Reproduce, without any change, the span of lines from the opening of the records below to the line containing "Task: Click the 'Screen", inclusive.
--------------------------------------------------
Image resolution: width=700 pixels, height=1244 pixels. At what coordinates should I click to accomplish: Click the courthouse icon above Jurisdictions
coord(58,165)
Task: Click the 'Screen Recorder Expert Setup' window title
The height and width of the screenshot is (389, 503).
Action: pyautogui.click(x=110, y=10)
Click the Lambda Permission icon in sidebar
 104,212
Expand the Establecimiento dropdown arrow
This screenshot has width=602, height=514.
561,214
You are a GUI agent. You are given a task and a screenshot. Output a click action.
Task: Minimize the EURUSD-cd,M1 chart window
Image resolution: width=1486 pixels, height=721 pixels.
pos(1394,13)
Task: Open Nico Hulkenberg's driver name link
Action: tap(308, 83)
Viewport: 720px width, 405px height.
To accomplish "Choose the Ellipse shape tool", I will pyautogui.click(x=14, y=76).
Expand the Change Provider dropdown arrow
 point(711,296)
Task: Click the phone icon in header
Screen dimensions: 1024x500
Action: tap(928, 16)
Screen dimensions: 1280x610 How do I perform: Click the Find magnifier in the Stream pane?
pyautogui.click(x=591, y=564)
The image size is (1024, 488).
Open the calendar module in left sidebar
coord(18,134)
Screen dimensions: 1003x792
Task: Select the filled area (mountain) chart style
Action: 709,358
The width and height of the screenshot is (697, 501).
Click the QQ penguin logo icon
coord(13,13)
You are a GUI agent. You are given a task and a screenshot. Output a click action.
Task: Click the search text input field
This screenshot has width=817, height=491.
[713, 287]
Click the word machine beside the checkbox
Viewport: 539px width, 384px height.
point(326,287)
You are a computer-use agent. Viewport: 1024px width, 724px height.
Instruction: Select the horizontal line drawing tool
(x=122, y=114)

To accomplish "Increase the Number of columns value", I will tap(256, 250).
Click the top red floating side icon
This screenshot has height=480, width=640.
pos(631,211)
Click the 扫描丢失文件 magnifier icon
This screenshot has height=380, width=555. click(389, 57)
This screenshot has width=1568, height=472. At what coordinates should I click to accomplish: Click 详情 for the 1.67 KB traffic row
--------------------------------------------------
Written answer
Image resolution: width=700 pixels, height=1244 pixels. At what coordinates should I click to accomplish: Click the courthouse icon above Jurisdictions
coord(58,165)
Task: Click the 'Screen Recorder Expert Setup' window title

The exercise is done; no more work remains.